Many times I have experienced God’s divine timing with Christian songs on the radio. One memorable instance was when I was doubting God’s very existence. A conversation with someone had left me confused and mentally spinning. Could I be so wrong? Were my experiences with God really just my imagination?
I fell to my knees before the stereo and prayed silently, deep in my heart: “You know the song I need to hear, Lord.” A song began, and it wasn’t the one I needed. But something in my heart whispered, “Wait.”
And there it was. The following song was “Yes, I believe in God” by Rebecca St. James. And it confirmed to me that this God I love is more than just my imagination. He was real, and He could step into time and space to meet me here.
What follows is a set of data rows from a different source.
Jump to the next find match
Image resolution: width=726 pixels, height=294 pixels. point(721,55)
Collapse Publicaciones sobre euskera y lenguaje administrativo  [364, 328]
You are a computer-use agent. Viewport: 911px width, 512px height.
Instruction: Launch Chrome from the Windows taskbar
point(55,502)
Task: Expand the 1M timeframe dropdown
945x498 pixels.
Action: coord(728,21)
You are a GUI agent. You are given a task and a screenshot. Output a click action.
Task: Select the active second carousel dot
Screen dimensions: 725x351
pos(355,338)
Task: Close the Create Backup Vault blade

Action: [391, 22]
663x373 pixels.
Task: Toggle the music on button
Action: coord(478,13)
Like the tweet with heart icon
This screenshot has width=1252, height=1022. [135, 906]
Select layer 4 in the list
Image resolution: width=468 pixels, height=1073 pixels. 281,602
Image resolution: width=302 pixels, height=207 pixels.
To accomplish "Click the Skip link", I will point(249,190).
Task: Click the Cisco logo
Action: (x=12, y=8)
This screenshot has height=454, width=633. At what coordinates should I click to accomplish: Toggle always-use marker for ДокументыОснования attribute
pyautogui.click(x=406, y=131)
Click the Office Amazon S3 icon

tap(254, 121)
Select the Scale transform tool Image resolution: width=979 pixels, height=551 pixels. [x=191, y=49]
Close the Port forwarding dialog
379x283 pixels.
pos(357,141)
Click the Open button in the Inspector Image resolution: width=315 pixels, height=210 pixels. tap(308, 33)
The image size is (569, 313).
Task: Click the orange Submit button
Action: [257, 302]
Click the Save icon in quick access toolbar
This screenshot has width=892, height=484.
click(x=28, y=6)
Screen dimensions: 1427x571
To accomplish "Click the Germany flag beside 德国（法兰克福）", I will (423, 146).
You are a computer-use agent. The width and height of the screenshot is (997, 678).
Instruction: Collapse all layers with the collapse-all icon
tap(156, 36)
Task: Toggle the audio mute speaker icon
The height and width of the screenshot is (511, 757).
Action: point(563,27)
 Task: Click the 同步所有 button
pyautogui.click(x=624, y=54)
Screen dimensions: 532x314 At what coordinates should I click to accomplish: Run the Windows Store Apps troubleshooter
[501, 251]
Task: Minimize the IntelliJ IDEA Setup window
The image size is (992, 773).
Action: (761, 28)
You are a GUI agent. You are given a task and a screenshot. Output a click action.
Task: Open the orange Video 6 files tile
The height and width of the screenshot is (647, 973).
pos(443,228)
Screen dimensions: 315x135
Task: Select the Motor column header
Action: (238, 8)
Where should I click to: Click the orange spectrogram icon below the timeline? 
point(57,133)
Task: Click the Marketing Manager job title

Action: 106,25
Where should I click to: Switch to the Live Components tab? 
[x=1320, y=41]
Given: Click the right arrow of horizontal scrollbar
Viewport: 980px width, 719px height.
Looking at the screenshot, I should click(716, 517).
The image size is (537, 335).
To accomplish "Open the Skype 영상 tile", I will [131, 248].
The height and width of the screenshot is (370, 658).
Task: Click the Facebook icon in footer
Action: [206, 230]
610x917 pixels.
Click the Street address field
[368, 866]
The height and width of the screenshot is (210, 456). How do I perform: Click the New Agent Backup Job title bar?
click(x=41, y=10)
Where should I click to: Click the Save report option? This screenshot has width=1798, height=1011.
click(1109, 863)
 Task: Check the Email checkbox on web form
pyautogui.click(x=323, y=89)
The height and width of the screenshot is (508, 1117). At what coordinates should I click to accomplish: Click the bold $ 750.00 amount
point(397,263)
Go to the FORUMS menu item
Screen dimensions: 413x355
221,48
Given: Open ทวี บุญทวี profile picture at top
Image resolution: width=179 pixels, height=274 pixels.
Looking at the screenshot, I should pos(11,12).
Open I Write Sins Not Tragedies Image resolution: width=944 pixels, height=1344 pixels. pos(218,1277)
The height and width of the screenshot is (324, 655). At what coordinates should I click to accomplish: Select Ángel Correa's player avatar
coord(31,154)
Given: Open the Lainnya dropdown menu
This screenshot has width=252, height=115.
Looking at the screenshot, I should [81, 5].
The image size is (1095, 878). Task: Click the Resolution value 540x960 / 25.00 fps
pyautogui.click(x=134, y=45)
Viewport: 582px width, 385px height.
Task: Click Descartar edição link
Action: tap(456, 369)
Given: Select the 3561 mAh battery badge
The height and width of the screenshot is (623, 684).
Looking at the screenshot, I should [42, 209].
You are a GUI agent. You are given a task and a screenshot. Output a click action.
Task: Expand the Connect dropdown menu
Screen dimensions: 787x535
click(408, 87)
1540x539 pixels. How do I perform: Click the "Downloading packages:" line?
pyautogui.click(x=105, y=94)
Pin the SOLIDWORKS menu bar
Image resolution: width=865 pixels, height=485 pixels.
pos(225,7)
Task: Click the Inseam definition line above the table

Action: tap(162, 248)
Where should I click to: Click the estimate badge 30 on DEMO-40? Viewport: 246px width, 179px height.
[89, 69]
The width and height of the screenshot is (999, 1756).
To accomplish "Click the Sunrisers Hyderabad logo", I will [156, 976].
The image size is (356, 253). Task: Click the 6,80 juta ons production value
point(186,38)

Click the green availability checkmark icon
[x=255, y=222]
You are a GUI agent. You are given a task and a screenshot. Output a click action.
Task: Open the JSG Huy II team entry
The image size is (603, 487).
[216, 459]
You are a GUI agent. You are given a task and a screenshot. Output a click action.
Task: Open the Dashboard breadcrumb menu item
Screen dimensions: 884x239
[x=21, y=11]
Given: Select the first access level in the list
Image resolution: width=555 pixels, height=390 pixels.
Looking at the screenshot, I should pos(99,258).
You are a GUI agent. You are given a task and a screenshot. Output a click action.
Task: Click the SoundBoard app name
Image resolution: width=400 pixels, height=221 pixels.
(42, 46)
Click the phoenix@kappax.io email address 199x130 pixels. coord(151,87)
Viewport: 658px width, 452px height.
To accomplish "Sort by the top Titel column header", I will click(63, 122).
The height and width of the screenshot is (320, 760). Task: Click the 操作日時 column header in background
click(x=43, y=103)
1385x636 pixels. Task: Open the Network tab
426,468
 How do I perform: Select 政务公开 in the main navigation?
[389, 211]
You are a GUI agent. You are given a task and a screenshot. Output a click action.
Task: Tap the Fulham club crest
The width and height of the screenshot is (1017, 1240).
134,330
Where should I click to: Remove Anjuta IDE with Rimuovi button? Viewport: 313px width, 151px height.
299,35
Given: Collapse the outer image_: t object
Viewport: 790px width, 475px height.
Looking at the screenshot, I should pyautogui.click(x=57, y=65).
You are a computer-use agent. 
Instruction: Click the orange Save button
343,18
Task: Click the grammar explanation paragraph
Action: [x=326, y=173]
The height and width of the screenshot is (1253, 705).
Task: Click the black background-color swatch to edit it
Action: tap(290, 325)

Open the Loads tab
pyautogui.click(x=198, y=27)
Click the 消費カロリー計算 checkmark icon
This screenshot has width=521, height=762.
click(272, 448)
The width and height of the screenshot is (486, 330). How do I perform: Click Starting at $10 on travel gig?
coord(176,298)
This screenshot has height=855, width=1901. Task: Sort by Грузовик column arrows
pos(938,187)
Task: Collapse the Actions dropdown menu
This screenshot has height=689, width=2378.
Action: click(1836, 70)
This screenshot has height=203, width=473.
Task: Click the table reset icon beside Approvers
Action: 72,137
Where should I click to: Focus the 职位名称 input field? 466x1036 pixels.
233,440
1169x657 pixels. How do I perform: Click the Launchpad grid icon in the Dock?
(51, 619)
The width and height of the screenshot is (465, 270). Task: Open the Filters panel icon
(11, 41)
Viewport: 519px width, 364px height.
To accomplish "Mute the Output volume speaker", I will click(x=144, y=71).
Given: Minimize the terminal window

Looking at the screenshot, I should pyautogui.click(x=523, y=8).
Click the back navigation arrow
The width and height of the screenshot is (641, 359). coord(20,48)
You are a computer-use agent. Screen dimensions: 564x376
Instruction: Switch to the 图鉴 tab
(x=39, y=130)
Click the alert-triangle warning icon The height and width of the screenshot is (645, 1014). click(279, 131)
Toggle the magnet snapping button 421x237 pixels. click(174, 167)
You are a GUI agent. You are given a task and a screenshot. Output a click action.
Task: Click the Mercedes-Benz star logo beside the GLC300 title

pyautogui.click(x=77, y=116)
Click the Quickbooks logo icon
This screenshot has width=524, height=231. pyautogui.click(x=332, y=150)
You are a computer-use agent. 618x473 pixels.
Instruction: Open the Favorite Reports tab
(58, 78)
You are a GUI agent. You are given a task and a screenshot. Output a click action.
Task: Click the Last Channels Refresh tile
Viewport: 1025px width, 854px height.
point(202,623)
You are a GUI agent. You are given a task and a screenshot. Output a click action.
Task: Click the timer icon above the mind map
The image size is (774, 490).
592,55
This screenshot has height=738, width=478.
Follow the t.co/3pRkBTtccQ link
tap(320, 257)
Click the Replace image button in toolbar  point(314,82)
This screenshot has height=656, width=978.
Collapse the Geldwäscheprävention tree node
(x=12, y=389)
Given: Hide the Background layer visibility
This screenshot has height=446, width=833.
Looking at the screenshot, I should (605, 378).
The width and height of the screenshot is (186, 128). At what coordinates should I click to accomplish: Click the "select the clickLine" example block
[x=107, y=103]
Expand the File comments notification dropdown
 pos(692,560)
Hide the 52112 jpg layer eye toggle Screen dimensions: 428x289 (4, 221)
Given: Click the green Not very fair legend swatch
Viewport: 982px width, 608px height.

Tonight, it wasn’t quite such a dramatic moment, and I almost let it disappear into the recesses of my memory without much note. But I am quickened to record more of these little moments, for of such is woven the fabric of faith. As I drove to meet with some friends, I asked for a good song to come onto the radio.
The song that came was not only good, but practical: it was the song I needed to practice for Wednesday night’s worship time. “It Is You” by the Newsboys. There was a part that I learned incorrectly (or at least differently) with my old worship team, and hearing it on the radio confirmed and clarified the proper words and timing to practice. It saved me looking it up on YouTube. And gave me a wonderful worship song to sing before meeting with my friends. Thank You, Lord!
He is truly the Lord of great miracles and small moments. And after a while, it becomes difficult to say which is the most persuasive of His displays. We are so very grateful when a life is saved, that is a huge deal. Or when He provides a good job to pay the rent. These things seem as big as life itself.
And yet… when He shows up with something little specific treat, something only I really care about or need to hear… that’s when I truly know that His eyes are on me as an individual. That He sees and hears my inner self, sometimes the part that I haven’t even given much attention. He sees, and shows up with something special, just for me. Then I know he loves me.
And it happens over and over. All the time.